NFL schedule release brings anticipation at the right time
By Martin Rogers
FOX Sports Columnist
The National Football League runs the tightest of tight ships, with one exception.
The outlier is the window of time each year leading up to days like today, when an information dump preceded by weeks of leaks somehow turns into one of the most anticipated events of the football year.
In no other sport does something as apparently routine as the upcoming season’s schedule release get greeted with such spit-balling and cause for analysis. Yet that’s what will happen on Thursday, as all 272 regular-season games get punched in and released for public scrutiny.
No other league treats the process with such a sense of ceremony, and for good reason. Good luck attempting to generate can’t-miss fever for, say, the Red Sox/Yankees dates, when they’re going to play each other 18 times across the year.
And therein lies the impetus for why the NFL can legitimately promote its schedule release as a significant television event. Its product remains rare, permanently in short supply, always keeping the viewer wanting more.
To that end, the "leaks" of info regarding games on the schedule are no accident either, a carefully formulated plan to tease and hype a season that is still four months away from seeing its first action.
Thanks to a combination of official statements and sourced rumors, we can pencil in more than 30 of the 2022 games already, perhaps highlighted by an absolute blockbuster in Week 10. The Dallas Cowboys will visit Lambeau Field to take on the Green Bay Packers, with plenty of Mike McCarthy-themed intrigue to add to the mix.
There will also be a trio of Christmas Day games, meaning we’re not just stuck with a festive diet of the Detroit Lions this time around.
"The NFL has turned Schedule Release Day into an art, dangling the strings of anticipation at just the right time — when post-draft interest is waning and before OTAs start — to ensure its yearlong grip on the typical American sports fan’s attention," wrote The Athletic’s David Lombardi.
It would be manifestly wrong to say that this is the most beloved of the NFL’s trove of events that don’t directly spawn football game action. The draft and the combine are more fondly regarded and less prone to attract snark.
People like to complain about the fuss that is made about the schedule release, sometimes with a sense of too-cool-for-school aloofness. And then like clockwork, those same folks get drawn into the chatter and start parsing the schedule of various teams and firing off tweets before they realize what is going on.

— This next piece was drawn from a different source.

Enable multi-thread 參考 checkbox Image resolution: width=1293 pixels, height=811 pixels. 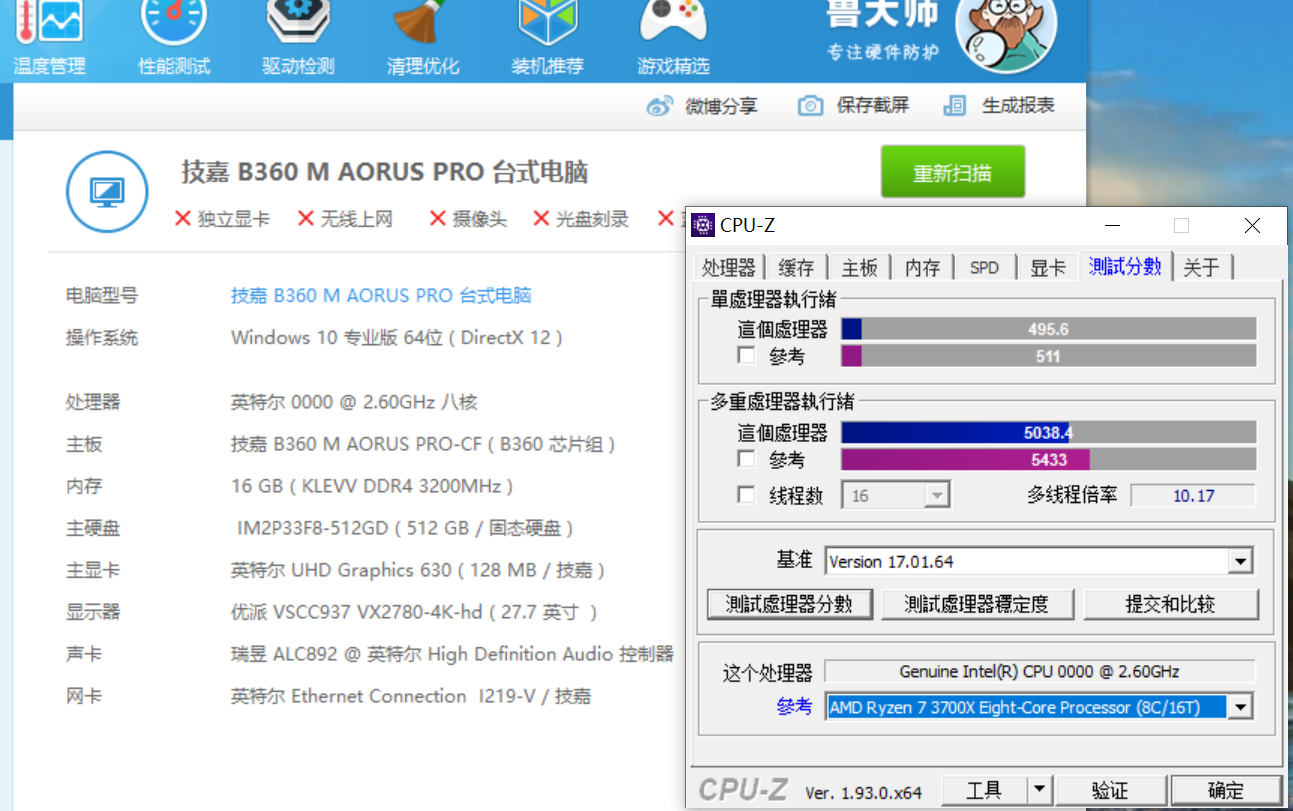point(746,460)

It’s that kind of deal. It’s something you might like — and wish that you didn’t.
But if we are looking for an explanation as to why the schedule release matters, it’s because this is when it all starts to feel real. The 2022 season transforms from being an idea, into an actual, planned, mapped-out thing.
This is something that doesn’t get talked about a lot, but football’s most ardent fans are compulsive planners. They like to know what is happening, and when.
It’s "just" football, and watching it is "just" leisure, but this is a country that takes its leisure seriously. The schedule release gets all that kickstarted.
There are tailgates to plan, backyard barbecues to arrange, personal calendars to update. In some cases, apparently, wedding dates don’t get booked in until the schedule is formalized. Years ago, I happened to sit next to the manager of a Philadelphia-area luxury hotel on a flight. He told me that they’d always get a handful more calls than normal, about weddings, the day after the schedule came out.
With travel now a thing again, that comes into it, too. Many fans plan on one road trip per year. Since the Raiders moved to Las Vegas, the combo of a weekend in Sin City and seeing your team go up against the silver-and-black, is an irresistible package for many.
If we’re being honest, some of the hoopla around the release is an exercise in smoke and mirrors. Because of the reality that we have no way of knowing who will be good in November and December, some slated games are going to seem a lot bigger now than they turn out to be.
The flip side also applies. Jaguars-Jets might currently seem like one to miss, but if Trevor Lawrence and Zach Wilson suddenly burst into life in Year 2, who knows? Far stranger things have happened.
But the real sorcery is that the schedule release makes the games feel actual, which is more than enough to convince us that the season isn’t still a long way away, when, of course, it is. It is still — get this — 18 weeks away, the precise length of the season.
In that sense, you figure, we’re happy to buy into the illusion.